The .er (http://en.wikipedia.org/wiki/.er) belongs to Eritrea. There are currently no methods of acquiring a .er domain and there appears to be little information involving this TLD since 2000 (most recent detailed information is at http://afridns.org/er/tld_er.txt).<p>Given the explosion of other tiny TLDs (like .ly), who and how were those conversations started and is it feasible that someone can monetize/open this valuable suffix?
======
anigbrowl
Following secession from and later war with Ethiopia, Eritrea's existence as a
functioning state is nominal at best. It is ranked worst in the world for
media freedom (behind even North Korea, which is saying something) and is
considered a 'country of particular concern' by the US state department, so
sanctions may attach to any companies attempting to conduct business there.
Basically it's run by warlords right now, so I don't think there's much chance
of getting a domain registry functioning.

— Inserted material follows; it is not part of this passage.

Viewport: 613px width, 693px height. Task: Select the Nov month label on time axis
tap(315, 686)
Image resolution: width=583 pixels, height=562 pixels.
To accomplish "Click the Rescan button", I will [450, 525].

<http://en.wikipedia.org/wiki/Politics_of_Eritrea> \- general information

<http://www.state.gov/r/pa/ei/bgn/2854.htm> \- we don't have an embassy there,
although we do have a diplomatic outpost

<http://www.shabait.com/contacts/government-contact> \- this is the nearest
thing to an official government website

<http://www.opic.gov/doing-business/where-we-work/africa> \- there is an OPIC
trade agreement with Eritrea, but nothing has happened since 1994. Trade
currently requires a license (from the Eritrean government) which carries
legal complications of its own.

I think it's a case of 'if you have to ask, then the answer is no.' I would
look into how domains are run in the surrounding companies and explore the
possibility of partnering with an established African firm.

------
Dramatize
I could imagine there would be a huge rush on .er domains if they became
available.